Questa memoria (non i singoli ricordi) in cui ci riporta l’opera di Roberta Zucchini, è anche contagiosa, trova eco in chi sa guardare ed ascoltare, e tiene gli occhi aperti sull’umano che abita ciascuno di noi. Così indugiare con lo sguardo su questi manufatti costruiti a partire da pezzi di vita che noi non abbiamo mai conosciuto, è percorrere una strada, poetica, che ci fa entrare in contatto con il nostro mondo interiore, di noi esseri umani. Grazie ai lavori artistici di Roberta, ognuno può farlo. È questa la magia della memoria che lei ci aiuta a ritrovare.

La delicata cura che si scorge nella costruzione dei suoi manufatti artistici, la cucitura più che il ricamo con cui l’autrice, con un gesto lento delle mani, ha inteso fermare per noi tutti le parole e le immagini fotografiche che le sono per così dire andate incontro attraverso la sua memoria, veicolano un amore rispettoso delle cose che vuole “rendere impossibile la loro dispersione”, ma, fissandole con un filo da cucire, anche sottrarle al destino di semplici istantanee; e, perché no, nasconderle un poco, e proteggerle, sotto quel filo che le cuce, come fossero reliquie da conservare.
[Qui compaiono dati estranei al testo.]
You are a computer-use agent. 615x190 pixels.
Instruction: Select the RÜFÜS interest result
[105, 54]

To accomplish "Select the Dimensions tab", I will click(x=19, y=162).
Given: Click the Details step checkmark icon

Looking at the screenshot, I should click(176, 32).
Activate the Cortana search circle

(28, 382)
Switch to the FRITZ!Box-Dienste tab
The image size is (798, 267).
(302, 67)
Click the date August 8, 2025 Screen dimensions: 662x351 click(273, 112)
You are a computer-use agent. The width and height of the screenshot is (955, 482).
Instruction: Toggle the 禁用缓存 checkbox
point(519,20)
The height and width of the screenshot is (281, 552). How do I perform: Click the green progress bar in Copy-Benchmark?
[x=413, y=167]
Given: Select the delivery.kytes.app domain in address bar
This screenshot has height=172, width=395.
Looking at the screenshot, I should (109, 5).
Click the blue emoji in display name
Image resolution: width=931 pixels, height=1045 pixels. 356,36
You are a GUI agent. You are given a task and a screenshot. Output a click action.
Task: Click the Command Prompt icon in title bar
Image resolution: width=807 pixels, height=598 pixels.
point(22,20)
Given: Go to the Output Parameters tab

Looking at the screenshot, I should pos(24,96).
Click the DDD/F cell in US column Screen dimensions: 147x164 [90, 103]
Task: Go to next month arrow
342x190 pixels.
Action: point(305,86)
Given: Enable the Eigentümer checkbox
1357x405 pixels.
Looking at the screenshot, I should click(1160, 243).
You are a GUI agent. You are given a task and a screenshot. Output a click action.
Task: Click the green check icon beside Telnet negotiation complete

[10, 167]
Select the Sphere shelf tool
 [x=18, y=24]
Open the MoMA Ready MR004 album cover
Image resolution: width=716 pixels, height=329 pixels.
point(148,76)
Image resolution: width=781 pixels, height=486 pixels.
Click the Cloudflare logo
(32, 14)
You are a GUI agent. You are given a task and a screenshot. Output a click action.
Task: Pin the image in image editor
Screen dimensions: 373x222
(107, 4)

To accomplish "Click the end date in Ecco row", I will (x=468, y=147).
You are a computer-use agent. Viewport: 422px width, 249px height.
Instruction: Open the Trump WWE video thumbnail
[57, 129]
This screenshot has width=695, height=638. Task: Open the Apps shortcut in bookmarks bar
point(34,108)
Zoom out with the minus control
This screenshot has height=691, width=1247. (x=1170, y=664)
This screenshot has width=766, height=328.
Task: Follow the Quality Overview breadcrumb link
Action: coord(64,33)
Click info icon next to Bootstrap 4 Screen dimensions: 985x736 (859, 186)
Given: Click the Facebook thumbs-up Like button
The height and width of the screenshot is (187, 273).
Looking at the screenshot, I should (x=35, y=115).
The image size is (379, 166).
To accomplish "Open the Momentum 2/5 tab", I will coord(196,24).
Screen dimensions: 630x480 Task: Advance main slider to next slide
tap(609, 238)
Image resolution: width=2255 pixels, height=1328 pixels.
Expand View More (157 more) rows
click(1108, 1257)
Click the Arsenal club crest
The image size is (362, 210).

Il cucito è un gesto antico, mette insieme, tiene stretto; il filo è ciò che consente al gesto del cucire il suo operato, ma è anche ciò da cui nasce il discorso che lega le parole: quelle che accompagnano e riaprono alla vita ciò che la fotografia potrebbe avere chiuso troppo frettolosamente in uno scatto.